**THE TASK**
From the first line through the line containing "Task: Click the 'Automatic", transcribe the records exactly and include no other lines.

[Collected data entries]
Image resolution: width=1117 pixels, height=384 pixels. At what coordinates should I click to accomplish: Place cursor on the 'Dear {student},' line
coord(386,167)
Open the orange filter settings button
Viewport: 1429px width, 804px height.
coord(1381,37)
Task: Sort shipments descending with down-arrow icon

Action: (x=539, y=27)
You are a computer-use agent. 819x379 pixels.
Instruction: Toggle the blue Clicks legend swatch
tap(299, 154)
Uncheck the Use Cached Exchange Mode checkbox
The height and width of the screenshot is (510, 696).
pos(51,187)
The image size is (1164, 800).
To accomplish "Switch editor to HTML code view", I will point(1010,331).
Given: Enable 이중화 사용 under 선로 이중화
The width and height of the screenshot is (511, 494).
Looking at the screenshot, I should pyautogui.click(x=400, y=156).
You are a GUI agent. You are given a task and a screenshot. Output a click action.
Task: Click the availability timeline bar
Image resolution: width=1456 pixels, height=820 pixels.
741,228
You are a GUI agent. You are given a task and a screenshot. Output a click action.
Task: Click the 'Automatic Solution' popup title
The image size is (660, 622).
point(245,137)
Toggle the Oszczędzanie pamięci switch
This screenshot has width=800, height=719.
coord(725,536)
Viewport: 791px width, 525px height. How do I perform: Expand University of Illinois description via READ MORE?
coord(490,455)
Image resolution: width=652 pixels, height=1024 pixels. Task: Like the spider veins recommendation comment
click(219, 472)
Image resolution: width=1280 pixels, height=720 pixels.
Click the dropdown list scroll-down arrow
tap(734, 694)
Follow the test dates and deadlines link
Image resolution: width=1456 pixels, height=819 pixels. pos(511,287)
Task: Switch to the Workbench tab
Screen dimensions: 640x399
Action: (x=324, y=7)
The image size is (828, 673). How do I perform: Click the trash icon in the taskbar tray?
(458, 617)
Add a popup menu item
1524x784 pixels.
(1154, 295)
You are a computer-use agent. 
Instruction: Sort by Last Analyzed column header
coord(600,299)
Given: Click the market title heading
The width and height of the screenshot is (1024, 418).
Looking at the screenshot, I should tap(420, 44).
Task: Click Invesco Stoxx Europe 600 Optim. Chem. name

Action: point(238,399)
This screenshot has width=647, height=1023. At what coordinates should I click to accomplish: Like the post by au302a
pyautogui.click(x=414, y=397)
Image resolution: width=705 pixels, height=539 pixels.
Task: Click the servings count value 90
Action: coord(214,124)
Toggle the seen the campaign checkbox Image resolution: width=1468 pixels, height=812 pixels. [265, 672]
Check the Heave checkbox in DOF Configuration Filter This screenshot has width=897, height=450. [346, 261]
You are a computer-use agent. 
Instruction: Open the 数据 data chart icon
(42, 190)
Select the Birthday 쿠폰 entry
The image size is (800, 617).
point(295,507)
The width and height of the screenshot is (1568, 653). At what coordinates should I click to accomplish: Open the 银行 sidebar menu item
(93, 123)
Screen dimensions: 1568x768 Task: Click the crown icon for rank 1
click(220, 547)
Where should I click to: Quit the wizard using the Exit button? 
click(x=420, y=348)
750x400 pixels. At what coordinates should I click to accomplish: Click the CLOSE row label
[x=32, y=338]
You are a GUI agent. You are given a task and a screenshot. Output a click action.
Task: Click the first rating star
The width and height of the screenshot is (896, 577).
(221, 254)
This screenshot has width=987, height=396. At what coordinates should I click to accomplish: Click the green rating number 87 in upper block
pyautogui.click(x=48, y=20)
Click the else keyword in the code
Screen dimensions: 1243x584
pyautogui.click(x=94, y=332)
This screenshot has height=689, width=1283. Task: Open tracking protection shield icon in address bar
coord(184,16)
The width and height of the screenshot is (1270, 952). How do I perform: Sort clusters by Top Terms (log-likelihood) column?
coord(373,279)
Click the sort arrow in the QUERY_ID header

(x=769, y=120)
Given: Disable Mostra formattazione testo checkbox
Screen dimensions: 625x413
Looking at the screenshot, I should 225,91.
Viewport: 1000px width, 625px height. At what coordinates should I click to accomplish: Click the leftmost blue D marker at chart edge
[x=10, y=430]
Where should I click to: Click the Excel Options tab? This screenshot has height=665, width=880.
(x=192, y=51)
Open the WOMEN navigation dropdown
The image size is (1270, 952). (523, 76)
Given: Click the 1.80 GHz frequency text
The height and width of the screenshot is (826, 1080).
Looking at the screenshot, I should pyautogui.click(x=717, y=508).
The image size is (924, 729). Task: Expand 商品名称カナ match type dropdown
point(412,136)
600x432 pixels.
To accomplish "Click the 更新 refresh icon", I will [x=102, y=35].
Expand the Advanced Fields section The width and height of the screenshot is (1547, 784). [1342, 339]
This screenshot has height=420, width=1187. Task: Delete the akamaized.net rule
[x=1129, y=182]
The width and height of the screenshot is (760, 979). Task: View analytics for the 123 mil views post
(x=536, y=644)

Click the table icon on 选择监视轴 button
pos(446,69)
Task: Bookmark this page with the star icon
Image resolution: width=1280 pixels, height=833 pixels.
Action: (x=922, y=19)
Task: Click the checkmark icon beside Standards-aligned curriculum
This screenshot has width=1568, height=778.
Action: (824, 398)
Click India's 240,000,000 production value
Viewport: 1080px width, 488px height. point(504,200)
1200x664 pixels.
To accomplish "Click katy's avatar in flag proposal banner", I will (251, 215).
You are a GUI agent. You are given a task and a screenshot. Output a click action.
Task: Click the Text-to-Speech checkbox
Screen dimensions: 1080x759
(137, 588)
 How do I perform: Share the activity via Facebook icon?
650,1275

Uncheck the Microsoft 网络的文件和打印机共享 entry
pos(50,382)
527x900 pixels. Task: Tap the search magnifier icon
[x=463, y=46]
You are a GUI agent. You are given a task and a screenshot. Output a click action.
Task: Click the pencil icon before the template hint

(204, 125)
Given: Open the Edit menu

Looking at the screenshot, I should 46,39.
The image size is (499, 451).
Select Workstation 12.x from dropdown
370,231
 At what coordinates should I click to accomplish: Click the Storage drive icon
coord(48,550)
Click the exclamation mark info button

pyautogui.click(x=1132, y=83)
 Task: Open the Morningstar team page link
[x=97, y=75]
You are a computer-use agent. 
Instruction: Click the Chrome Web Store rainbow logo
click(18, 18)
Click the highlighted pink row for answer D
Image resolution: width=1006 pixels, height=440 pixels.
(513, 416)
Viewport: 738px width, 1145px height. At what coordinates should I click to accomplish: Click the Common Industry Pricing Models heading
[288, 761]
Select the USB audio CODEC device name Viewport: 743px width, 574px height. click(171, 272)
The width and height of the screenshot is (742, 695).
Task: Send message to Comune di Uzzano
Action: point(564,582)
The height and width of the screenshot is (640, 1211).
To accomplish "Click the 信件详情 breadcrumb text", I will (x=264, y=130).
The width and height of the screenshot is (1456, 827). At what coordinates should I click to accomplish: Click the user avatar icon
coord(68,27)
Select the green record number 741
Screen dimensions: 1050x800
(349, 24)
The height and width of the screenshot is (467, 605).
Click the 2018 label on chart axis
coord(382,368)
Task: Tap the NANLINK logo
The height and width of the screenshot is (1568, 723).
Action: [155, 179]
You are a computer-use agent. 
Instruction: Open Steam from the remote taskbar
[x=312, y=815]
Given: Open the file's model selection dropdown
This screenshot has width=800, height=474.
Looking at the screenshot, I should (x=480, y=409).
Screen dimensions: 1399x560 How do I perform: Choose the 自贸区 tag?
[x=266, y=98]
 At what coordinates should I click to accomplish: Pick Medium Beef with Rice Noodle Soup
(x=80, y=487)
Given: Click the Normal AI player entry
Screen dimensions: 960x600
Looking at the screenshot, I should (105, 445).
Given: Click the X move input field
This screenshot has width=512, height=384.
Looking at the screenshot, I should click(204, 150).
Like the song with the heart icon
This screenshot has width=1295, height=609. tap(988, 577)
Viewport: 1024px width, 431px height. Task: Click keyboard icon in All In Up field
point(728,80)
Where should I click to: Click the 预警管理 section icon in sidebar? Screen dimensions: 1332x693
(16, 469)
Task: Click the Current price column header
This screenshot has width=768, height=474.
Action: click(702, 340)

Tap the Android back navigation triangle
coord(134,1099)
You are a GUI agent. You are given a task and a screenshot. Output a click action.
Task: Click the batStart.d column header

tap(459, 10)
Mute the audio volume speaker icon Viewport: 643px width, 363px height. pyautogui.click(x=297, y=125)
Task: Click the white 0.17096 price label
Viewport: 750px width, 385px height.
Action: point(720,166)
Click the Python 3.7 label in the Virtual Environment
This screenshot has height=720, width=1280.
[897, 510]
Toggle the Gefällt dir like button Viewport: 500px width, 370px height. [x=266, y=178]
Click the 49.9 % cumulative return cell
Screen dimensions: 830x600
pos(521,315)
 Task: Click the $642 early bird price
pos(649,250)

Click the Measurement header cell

**RESPONSE AREA**
Image resolution: width=1117 pixels, height=384 pixels. At what coordinates should I click to accomplish: Place cursor on the 'Dear {student},' line
coord(386,167)
Open the orange filter settings button
Viewport: 1429px width, 804px height.
coord(1381,37)
Task: Sort shipments descending with down-arrow icon

Action: (x=539, y=27)
You are a computer-use agent. 819x379 pixels.
Instruction: Toggle the blue Clicks legend swatch
tap(299, 154)
Uncheck the Use Cached Exchange Mode checkbox
The height and width of the screenshot is (510, 696).
pos(51,187)
The image size is (1164, 800).
To accomplish "Switch editor to HTML code view", I will point(1010,331).
Given: Enable 이중화 사용 under 선로 이중화
The width and height of the screenshot is (511, 494).
Looking at the screenshot, I should pyautogui.click(x=400, y=156).
You are a GUI agent. You are given a task and a screenshot. Output a click action.
Task: Click the availability timeline bar
Image resolution: width=1456 pixels, height=820 pixels.
741,228
You are a GUI agent. You are given a task and a screenshot. Output a click action.
Task: Click the 'Automatic Solution' popup title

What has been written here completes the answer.